What needs to be done:
Write the data out again exactly, with no pictures.

─── The data

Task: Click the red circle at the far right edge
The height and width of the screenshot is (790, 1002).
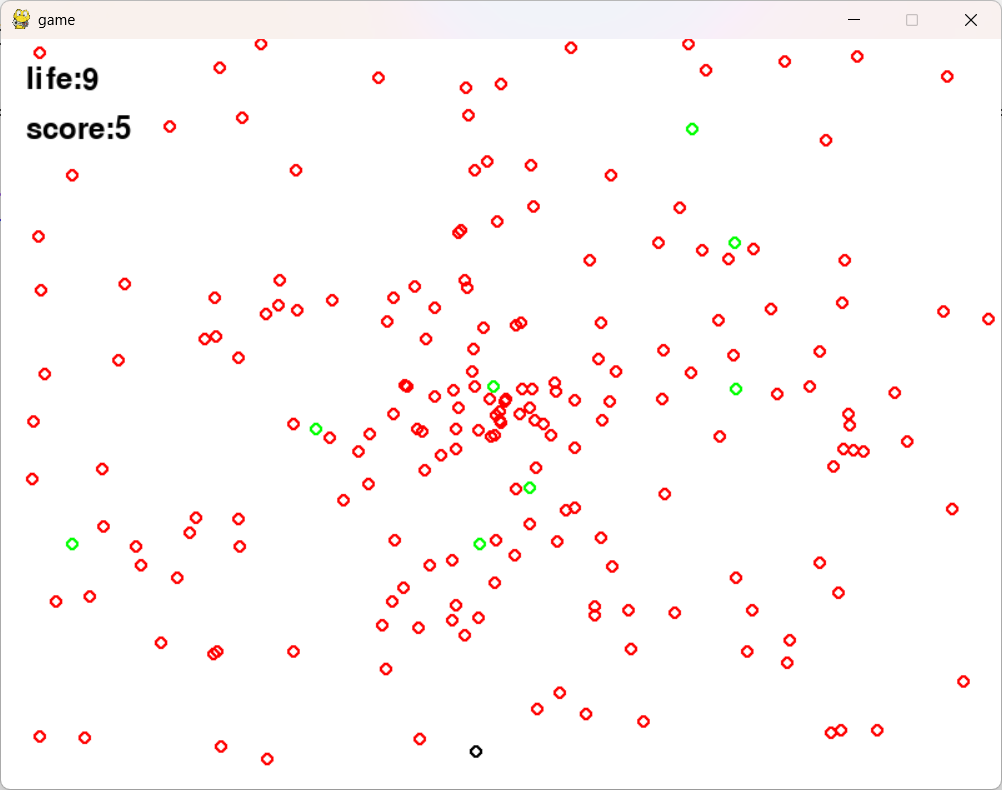Action: 989,319
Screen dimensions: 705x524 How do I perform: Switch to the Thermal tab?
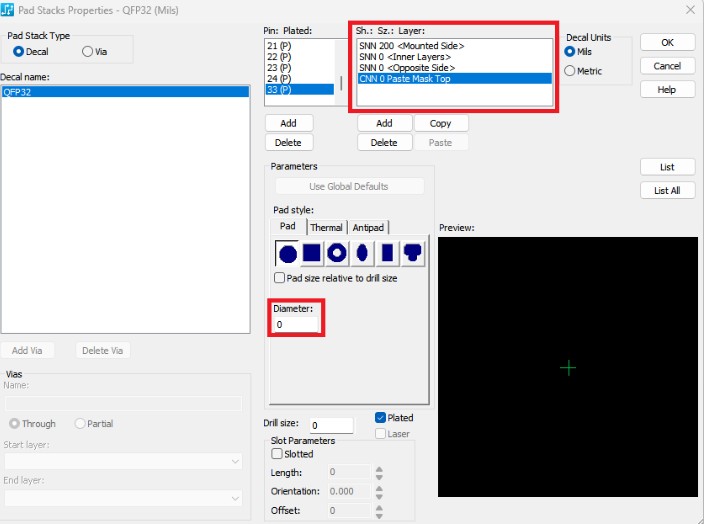326,228
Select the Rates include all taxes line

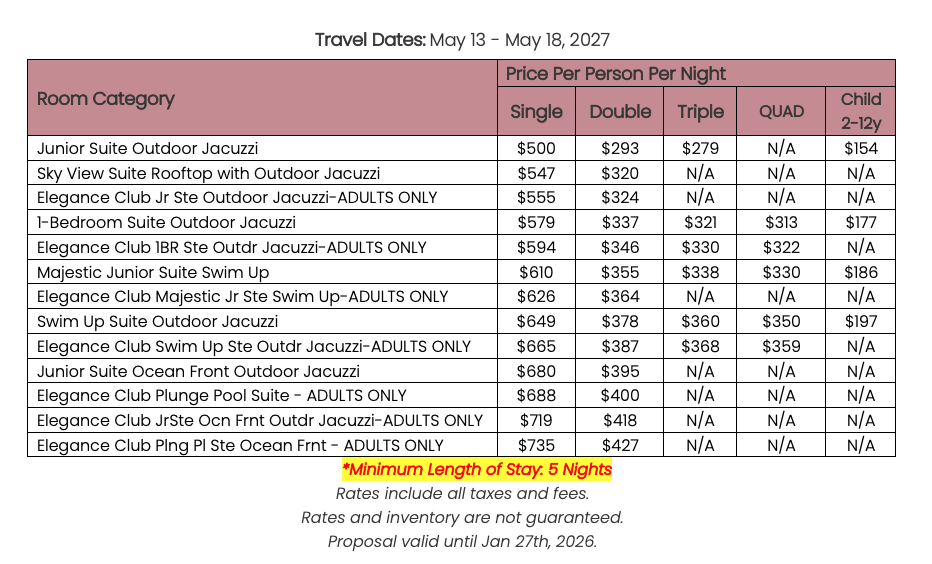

──────

Solved problem:
Task: Click the red circle at the far right edge
The height and width of the screenshot is (790, 1002).
Action: 989,319
Screen dimensions: 705x524 How do I perform: Switch to the Thermal tab?
326,228
Select the Rates include all taxes line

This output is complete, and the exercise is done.